Thursday, February 28, 2008

A Knee-jerk Reaction of Negativity

Remember how, as kids, we couldn't wait to grow up and make our own decisions? I hated being told what to do and when to do it. I loved my first few years of being an "adult". But now? Now choices, at least the major ones, can be scary. Now? Now someone tell me what to do!

As I've mentioned in a past post, my choice now is to stay in the off-shoot of education that I'm currently employed in or be daring and try something new as a means of support for the kids and myself. A lovely, insightful reader, Vanessa, left her input for me in this previous post. I found myself reacting to her suggestions with negativity. In the midst of thinking of all the reasons why those suggestions wouldn't work I mentally slapped myself. Here I was doing what those around me do when I suggest new things. That's not how I want to be and that's a big part of what I'm trying to change. It was so easy to get sucked into thinking negatively right off the bat! So thank you Vanessa, for the reminder that this year is supposed to be about change, about letting go of what others think, and about being brave! I went back and looked at her suggestions again, this time thinking "Well, yes, I could do that and yes, that would work also." If all else fails I do have a degree that I can use to fall back on if need be.
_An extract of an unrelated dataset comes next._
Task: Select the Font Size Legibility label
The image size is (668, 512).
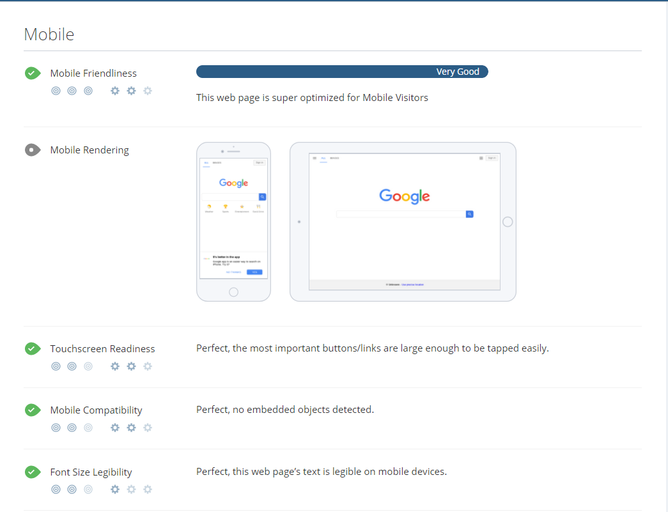Action: pos(91,472)
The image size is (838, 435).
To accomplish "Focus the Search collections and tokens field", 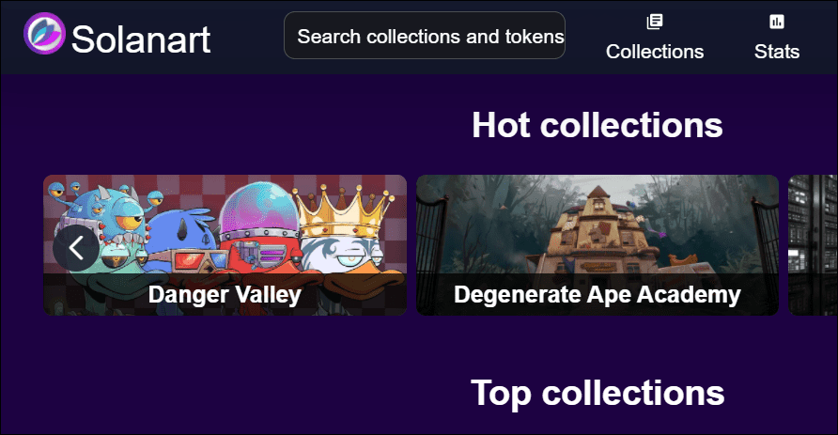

There have been at least 4 jobs listed in my current field in the area that we are moving to. It dawned on me this morning that my procrastination in applying for any and all of these positions (the closing date for all is Feb. 29th) is a sign of my lack of desire to go in that direction. It's not that I don't like teaching - I do. But what I do currently and what my degree is in is an off-shoot of education. I tought high school for a year in Oklahoma (under an emergency certification) and thoroughly enjoyed it. There is one way that I can teach high school w/o a teaching degree in the state where I currently reside...teach Family & Consumer Sciences. For some reason this state does not require you to have a degree in FACS in order to teach it at the high school level. Now that is something I could see myself getting into. (Don't laugh, those of you who know me...it's not that I CAN'T cook, it's that I choose not to for the most part. I have the knowledge and can definitely teach it. And you know that when I do cook it's usually pretty good!)

So where am I going with all of this? I"m going somewhere new, a path not yet tread. I am not going to apply for jobs in my current field. It doesn't do me or my kids any good to have me dread going to work or come home tired, drained, and grumpy. They deserve better! I deserve better! Not to mention that it's a disservice to those you work with when you don't feel that you are putting your best foot forward.

What am I going to do? Well, if any jobs open up for a FACS teacher I'll apply for them. Otherwise I'll just keep watching job posting (in everything), and when we get closer to the end of the school year I'll start applying. Anyone know a great resume-writer? It's been over 5 years since I've had to update my resume.

For now I'll just enjoy this cup of Seattle's Best with caramel creamer and continue to think happy (like it says on the sweet little ring I bought from Thea Coughlin. LOVE her jewelry! To see her store click here.)

2 comments:

Vanessa said...

Hey there...just to share a bit about me. I'm the kind of person who says, ok here's the problem in front of me and then will brainstorm all possible solutions no matter how far fetched they seem. Then evaluate the pros and cons of each one. (Example: I want to move but can't find suitable housing. While living in a tent IS a choice, it's maybe not so reasonable) Somehow this is methodical, but not, and makes sense to me. Anyway, I sincerely hope that you find your nirvana. I wish you the best of luck and just know whatever the answer is, it's out there for you. I'm glad I could help in whatever small way I could.

PS: Are you in Seattle? I love Seattle's Best coffee. Especially the stick of dark chocolate they place across the lid of a mocha. YUMMM!

CelticBuffy said...

Sorry, not Seattle, although I've been there once and would love to go back. I'm currently an upper Midwest gal desperately wishing I still lived in a warmer climate!